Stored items
>>>>>
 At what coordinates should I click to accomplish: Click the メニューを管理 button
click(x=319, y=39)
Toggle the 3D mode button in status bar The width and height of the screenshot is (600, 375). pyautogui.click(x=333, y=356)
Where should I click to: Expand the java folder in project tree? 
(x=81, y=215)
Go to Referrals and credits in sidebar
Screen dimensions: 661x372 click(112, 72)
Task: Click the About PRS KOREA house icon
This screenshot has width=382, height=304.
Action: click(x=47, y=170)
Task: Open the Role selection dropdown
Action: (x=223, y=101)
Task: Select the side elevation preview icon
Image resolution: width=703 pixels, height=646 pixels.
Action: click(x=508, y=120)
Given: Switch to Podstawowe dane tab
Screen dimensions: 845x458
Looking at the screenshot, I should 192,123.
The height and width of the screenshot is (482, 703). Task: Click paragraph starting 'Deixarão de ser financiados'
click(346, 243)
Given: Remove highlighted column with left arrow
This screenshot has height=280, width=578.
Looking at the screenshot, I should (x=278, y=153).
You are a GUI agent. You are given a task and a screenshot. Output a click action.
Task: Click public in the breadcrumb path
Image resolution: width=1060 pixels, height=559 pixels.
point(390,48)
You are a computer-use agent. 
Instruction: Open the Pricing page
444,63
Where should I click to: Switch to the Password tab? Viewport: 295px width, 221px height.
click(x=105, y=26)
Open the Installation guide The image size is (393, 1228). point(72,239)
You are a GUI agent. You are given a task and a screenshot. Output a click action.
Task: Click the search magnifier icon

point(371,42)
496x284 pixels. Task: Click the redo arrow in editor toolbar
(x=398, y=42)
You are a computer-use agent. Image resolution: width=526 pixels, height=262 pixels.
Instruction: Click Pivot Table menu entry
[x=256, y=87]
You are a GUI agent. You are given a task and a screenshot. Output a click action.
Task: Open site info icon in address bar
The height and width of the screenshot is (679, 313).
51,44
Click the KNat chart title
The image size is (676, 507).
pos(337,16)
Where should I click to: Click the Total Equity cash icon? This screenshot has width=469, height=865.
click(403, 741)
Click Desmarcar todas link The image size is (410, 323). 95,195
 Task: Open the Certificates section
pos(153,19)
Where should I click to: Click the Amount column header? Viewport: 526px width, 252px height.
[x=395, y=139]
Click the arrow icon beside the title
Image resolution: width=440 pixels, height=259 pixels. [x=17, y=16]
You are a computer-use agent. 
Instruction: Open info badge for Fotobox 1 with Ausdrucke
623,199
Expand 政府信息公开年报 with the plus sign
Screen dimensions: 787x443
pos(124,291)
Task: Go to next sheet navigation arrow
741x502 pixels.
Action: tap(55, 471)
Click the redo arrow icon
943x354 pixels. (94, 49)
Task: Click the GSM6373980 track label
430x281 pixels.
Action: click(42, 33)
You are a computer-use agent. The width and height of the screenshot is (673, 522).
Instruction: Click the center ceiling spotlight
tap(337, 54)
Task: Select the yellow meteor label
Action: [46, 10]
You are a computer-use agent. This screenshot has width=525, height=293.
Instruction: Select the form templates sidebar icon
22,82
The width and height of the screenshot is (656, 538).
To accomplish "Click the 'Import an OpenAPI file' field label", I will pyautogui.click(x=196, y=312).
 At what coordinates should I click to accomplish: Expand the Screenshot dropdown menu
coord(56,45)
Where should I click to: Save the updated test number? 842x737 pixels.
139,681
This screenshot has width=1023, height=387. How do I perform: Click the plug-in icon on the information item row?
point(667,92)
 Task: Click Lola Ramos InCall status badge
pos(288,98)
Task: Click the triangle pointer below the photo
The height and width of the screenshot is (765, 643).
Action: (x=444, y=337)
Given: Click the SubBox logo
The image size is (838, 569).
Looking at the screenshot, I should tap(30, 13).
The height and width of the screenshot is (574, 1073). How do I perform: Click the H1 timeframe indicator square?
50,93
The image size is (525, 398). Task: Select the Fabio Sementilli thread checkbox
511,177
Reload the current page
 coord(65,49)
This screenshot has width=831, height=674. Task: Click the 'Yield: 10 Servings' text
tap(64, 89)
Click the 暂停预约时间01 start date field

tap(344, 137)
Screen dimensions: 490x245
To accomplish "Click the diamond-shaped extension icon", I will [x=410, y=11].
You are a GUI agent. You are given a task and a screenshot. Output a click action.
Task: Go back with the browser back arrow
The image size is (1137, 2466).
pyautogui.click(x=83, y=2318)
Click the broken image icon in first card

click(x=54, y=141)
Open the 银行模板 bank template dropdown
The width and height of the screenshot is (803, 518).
<<<<<
Looking at the data above, count the lines that contain the string "computer" and give only the count.

### EXERCISE ANSWER
5